Startups werden von mehreren Seiten mit Fördermöglichkeiten und fachkompetenten Ansprechpartner*innen unterstützt. So stellte Dr. Stefanie Grade von der Deutschen Stiftung Umwelt (DBU) das „Green Start-up Programm“ vor. Beispielhaft nannte sie zwei von der DBU geförderte Startups mit KI-basierten Innovationen. Wichtig in diesem Förderprogramm ist, dass durch das Geschäftsmodell auf innovative und wirtschaftlich tragfähige Weise Lösungen für Umwelt, Ökologie und Nachhaltigkeit entwickelt werden.
Dr. Stefan Stiene vom Deutschen Forschungszentrum für Künstliche Intelligenz (DFKI) berichtete über die Forschungsaktivitäten des DFKI im Anwendungsfeld Landwirtschaft in Osnabrück.

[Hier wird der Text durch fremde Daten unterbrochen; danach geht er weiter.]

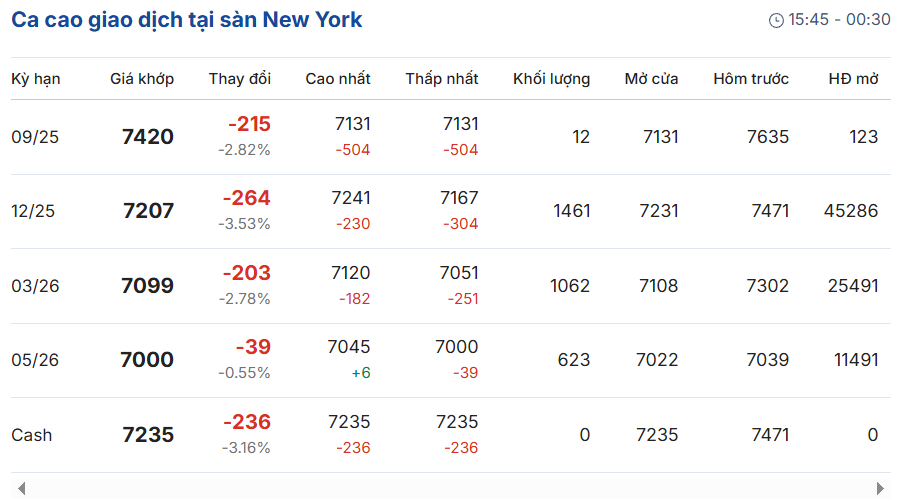
Task: Click the 15:45 - 00:30 trading time
Action: click(x=840, y=20)
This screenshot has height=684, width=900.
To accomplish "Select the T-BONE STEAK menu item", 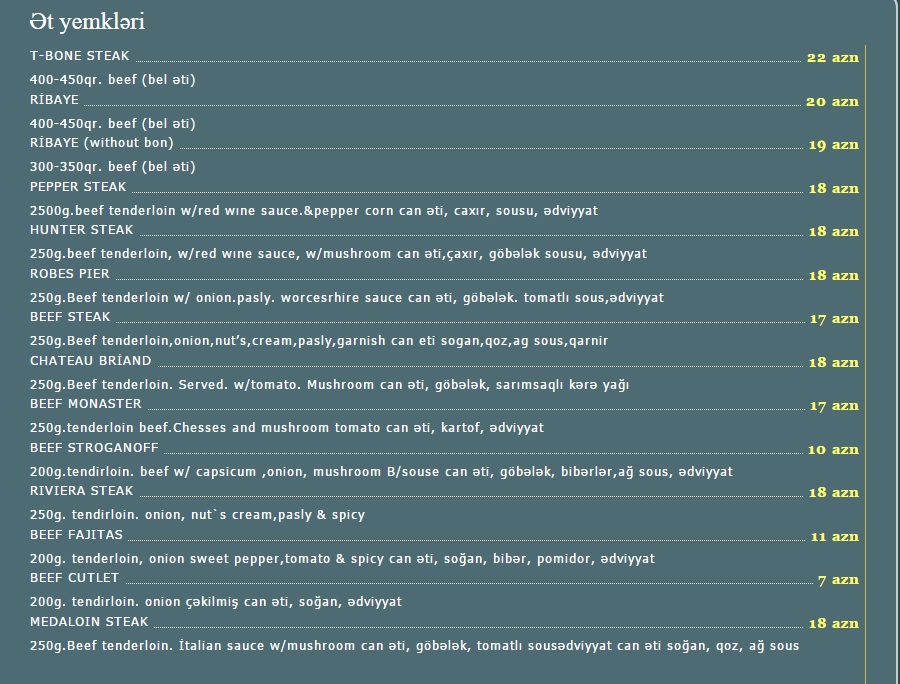I will pyautogui.click(x=80, y=56).
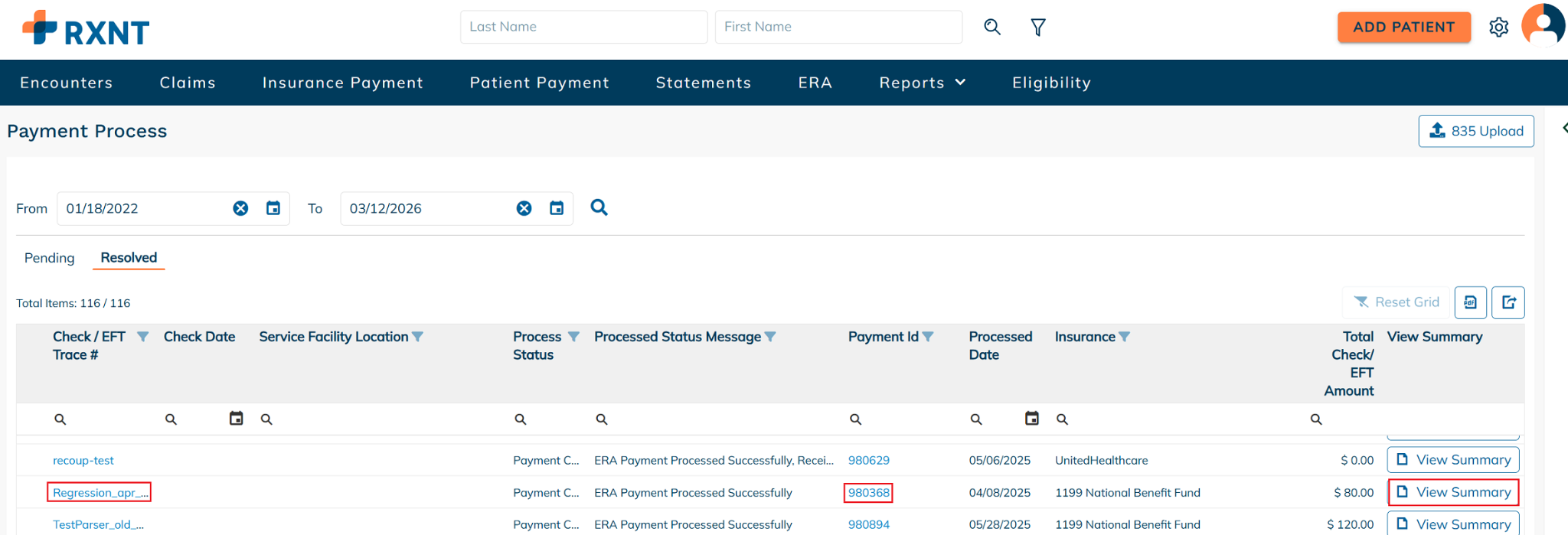This screenshot has height=535, width=1568.
Task: Filter the Payment Id column
Action: click(928, 337)
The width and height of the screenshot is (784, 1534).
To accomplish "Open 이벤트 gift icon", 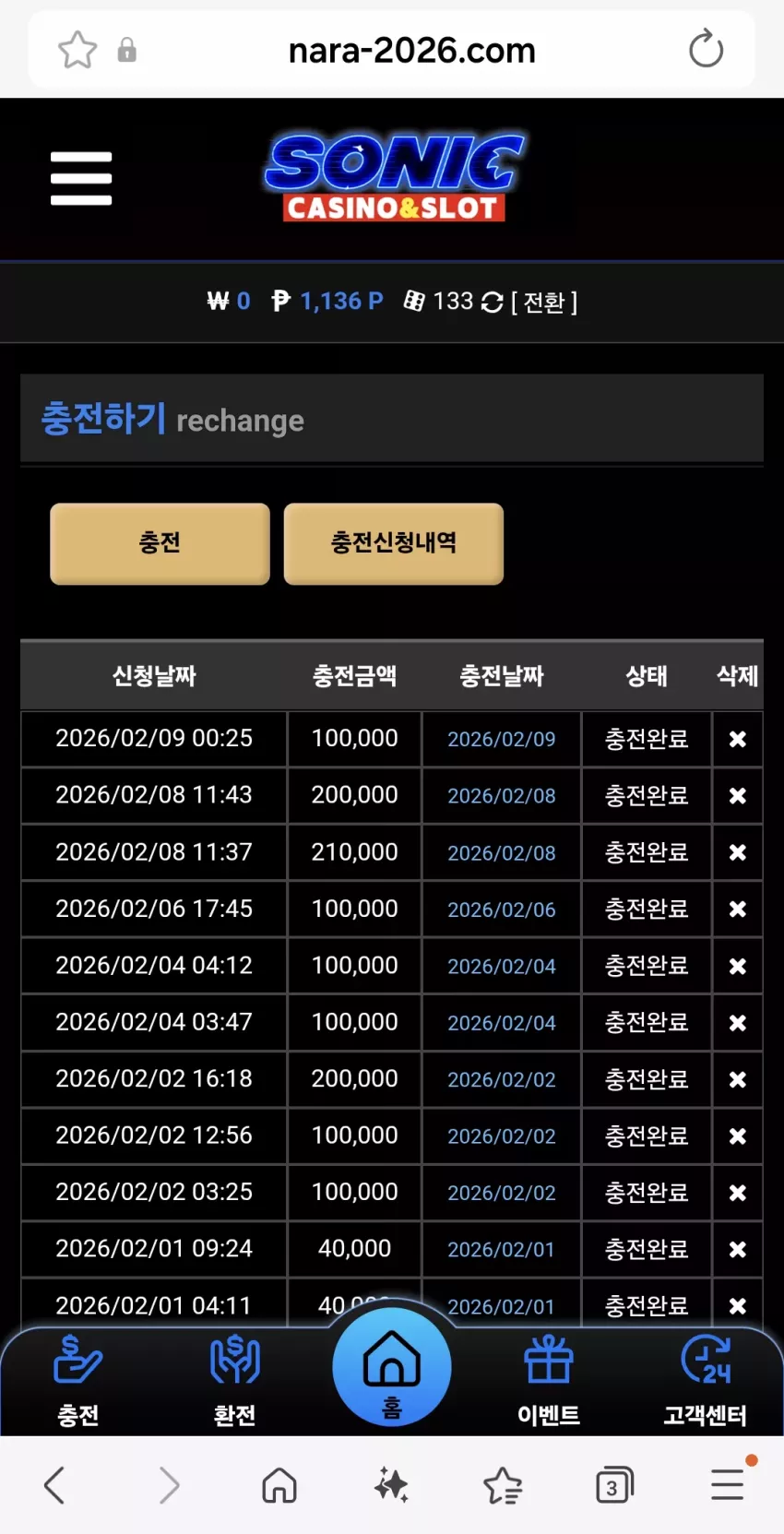I will pos(549,1380).
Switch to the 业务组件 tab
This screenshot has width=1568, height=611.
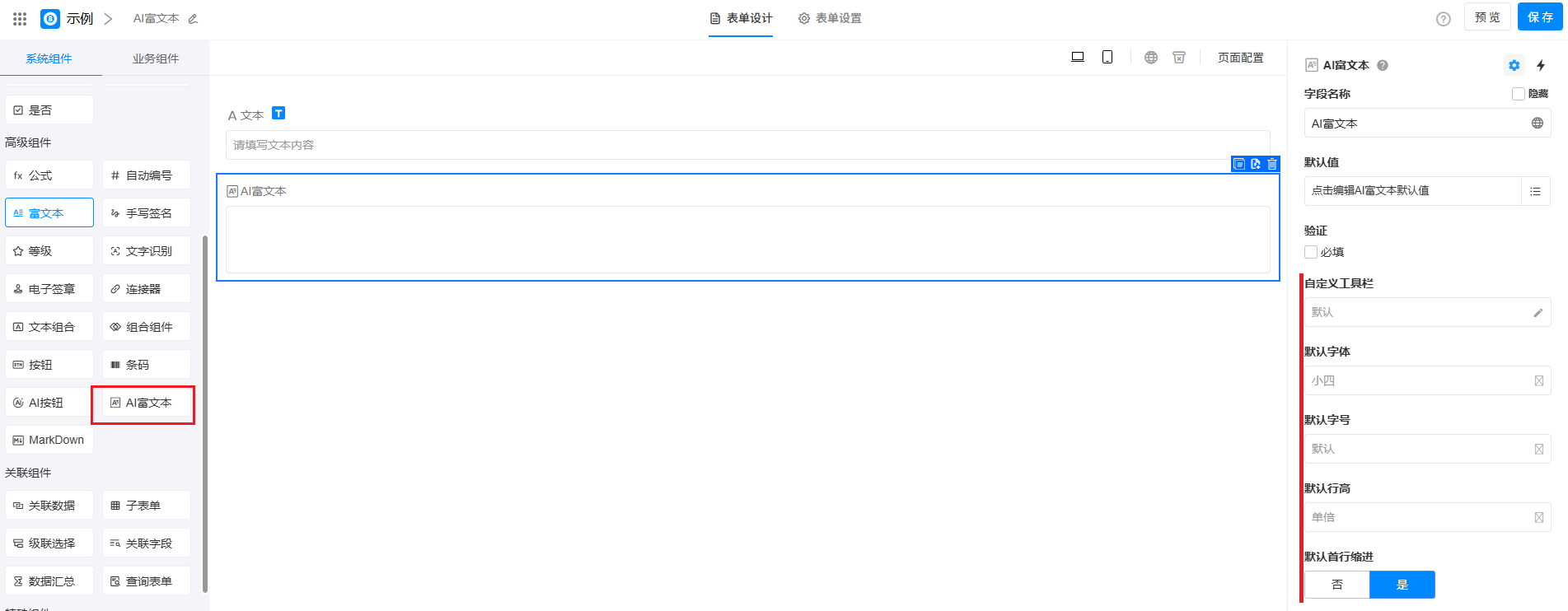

Zu diesen gehören die Projekte Experimentierfeld Agro-Nordwest, DAKIS, SoilAssist oder Zukunftslabor Agrar. Darüber hinaus stellte er dar, wie Agrar Startups in DFKI-Projekten mitwirken können. „Startups zum Fliegen bringen …“ sagte Dr. Benjamin Kowalski in Hinblick auf die Situation der Unterstützungsmöglichkeiten für Startups, „…das funktioniert in Deutschland schon ganz gut“. Er warb für das umfangreiche Netzwerk EIP Agrar und Innovation Niedersachsen (EIP-Agri) von der Europäischen Innovationspartnerschaft für Nachhaltigkeit und Produktivität in der Landwirtschaft.
Die zahlreichen Teilnehmenden aus ganz Deutschland bekamen mit diesen vielfältigen Vorträgen einen optimalen Überblick und Wegweiser für ihr KI-Agrar-Startup. Eine Fortsetzung der Veranstaltungsreihe ist geplant, kündigte Moderator Nikolas Neddermann an.